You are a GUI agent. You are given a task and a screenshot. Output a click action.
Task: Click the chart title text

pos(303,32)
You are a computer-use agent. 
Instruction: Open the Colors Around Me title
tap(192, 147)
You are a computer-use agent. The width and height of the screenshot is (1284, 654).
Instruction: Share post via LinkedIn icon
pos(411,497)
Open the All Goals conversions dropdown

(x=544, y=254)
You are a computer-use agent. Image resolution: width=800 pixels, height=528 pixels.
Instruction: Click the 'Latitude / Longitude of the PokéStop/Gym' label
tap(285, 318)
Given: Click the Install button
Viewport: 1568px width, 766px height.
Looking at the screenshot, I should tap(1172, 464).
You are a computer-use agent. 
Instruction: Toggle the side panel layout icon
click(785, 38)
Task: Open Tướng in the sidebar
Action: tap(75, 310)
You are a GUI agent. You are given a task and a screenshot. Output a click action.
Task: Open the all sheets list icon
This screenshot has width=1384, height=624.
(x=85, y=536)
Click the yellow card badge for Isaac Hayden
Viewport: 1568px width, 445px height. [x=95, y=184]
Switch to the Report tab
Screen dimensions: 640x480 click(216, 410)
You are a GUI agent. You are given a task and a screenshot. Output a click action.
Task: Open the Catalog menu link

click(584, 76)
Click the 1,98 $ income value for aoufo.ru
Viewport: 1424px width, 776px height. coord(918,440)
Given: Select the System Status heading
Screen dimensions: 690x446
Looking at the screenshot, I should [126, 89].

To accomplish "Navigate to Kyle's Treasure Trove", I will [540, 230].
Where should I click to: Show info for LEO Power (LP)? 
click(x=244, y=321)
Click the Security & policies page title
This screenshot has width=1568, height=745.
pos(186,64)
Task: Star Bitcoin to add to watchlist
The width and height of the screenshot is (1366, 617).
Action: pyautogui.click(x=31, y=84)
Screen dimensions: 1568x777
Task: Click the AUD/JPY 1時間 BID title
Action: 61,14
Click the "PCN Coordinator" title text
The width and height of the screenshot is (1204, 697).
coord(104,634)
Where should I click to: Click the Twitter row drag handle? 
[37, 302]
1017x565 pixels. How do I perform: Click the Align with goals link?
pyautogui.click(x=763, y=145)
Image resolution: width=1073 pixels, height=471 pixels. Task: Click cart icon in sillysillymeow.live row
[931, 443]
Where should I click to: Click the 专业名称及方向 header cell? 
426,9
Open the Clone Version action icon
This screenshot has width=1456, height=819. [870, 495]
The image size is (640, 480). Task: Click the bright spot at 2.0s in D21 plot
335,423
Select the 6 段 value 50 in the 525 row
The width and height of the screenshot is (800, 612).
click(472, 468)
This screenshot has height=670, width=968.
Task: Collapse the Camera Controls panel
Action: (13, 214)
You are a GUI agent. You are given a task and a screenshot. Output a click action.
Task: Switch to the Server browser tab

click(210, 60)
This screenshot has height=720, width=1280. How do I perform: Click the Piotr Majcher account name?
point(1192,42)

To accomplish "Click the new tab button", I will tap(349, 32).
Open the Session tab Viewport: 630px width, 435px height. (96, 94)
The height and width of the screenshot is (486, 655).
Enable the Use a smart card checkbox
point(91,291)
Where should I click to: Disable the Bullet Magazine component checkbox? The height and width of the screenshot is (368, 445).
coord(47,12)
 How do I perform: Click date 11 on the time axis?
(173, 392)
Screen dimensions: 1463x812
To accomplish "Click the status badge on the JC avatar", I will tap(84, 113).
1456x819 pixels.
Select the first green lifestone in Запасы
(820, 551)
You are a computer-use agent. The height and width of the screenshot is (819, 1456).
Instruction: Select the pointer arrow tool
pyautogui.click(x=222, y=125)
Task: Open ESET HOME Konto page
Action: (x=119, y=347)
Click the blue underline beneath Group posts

* TASK STATEMENT:
Could you retype each record exactly as it appears?

* SOLVED EXERCISE:
You are a GUI agent. You are given a task and a screenshot. Output a click action.
Task: Click the chart title text

pos(303,32)
You are a computer-use agent. 
Instruction: Open the Colors Around Me title
tap(192, 147)
You are a computer-use agent. The width and height of the screenshot is (1284, 654).
Instruction: Share post via LinkedIn icon
pos(411,497)
Open the All Goals conversions dropdown

(x=544, y=254)
You are a computer-use agent. Image resolution: width=800 pixels, height=528 pixels.
Instruction: Click the 'Latitude / Longitude of the PokéStop/Gym' label
tap(285, 318)
Given: Click the Install button
Viewport: 1568px width, 766px height.
Looking at the screenshot, I should tap(1172, 464).
You are a computer-use agent. 
Instruction: Toggle the side panel layout icon
click(785, 38)
Task: Open Tướng in the sidebar
Action: tap(75, 310)
You are a GUI agent. You are given a task and a screenshot. Output a click action.
Task: Open the all sheets list icon
This screenshot has width=1384, height=624.
(x=85, y=536)
Click the yellow card badge for Isaac Hayden
Viewport: 1568px width, 445px height. [x=95, y=184]
Switch to the Report tab
Screen dimensions: 640x480 click(216, 410)
You are a GUI agent. You are given a task and a screenshot. Output a click action.
Task: Open the Catalog menu link

click(584, 76)
Click the 1,98 $ income value for aoufo.ru
Viewport: 1424px width, 776px height. coord(918,440)
Given: Select the System Status heading
Screen dimensions: 690x446
Looking at the screenshot, I should [126, 89].

To accomplish "Navigate to Kyle's Treasure Trove", I will [540, 230].
Where should I click to: Show info for LEO Power (LP)? 
click(x=244, y=321)
Click the Security & policies page title
This screenshot has width=1568, height=745.
pos(186,64)
Task: Star Bitcoin to add to watchlist
The width and height of the screenshot is (1366, 617).
Action: pyautogui.click(x=31, y=84)
Screen dimensions: 1568x777
Task: Click the AUD/JPY 1時間 BID title
Action: 61,14
Click the "PCN Coordinator" title text
The width and height of the screenshot is (1204, 697).
coord(104,634)
Where should I click to: Click the Twitter row drag handle? 
[37, 302]
1017x565 pixels. How do I perform: Click the Align with goals link?
pyautogui.click(x=763, y=145)
Image resolution: width=1073 pixels, height=471 pixels. Task: Click cart icon in sillysillymeow.live row
[931, 443]
Where should I click to: Click the 专业名称及方向 header cell? 
426,9
Open the Clone Version action icon
This screenshot has width=1456, height=819. [870, 495]
The image size is (640, 480). Task: Click the bright spot at 2.0s in D21 plot
335,423
Select the 6 段 value 50 in the 525 row
The width and height of the screenshot is (800, 612).
click(472, 468)
This screenshot has height=670, width=968.
Task: Collapse the Camera Controls panel
Action: (13, 214)
You are a GUI agent. You are given a task and a screenshot. Output a click action.
Task: Switch to the Server browser tab

click(210, 60)
This screenshot has height=720, width=1280. How do I perform: Click the Piotr Majcher account name?
point(1192,42)

To accomplish "Click the new tab button", I will tap(349, 32).
Open the Session tab Viewport: 630px width, 435px height. (96, 94)
The height and width of the screenshot is (486, 655).
Enable the Use a smart card checkbox
point(91,291)
Where should I click to: Disable the Bullet Magazine component checkbox? The height and width of the screenshot is (368, 445).
coord(47,12)
 How do I perform: Click date 11 on the time axis?
(173, 392)
Screen dimensions: 1463x812
To accomplish "Click the status badge on the JC avatar", I will tap(84, 113).
1456x819 pixels.
Select the first green lifestone in Запасы
(820, 551)
You are a computer-use agent. The height and width of the screenshot is (819, 1456).
Instruction: Select the pointer arrow tool
pyautogui.click(x=222, y=125)
Task: Open ESET HOME Konto page
Action: (x=119, y=347)
Click the blue underline beneath Group posts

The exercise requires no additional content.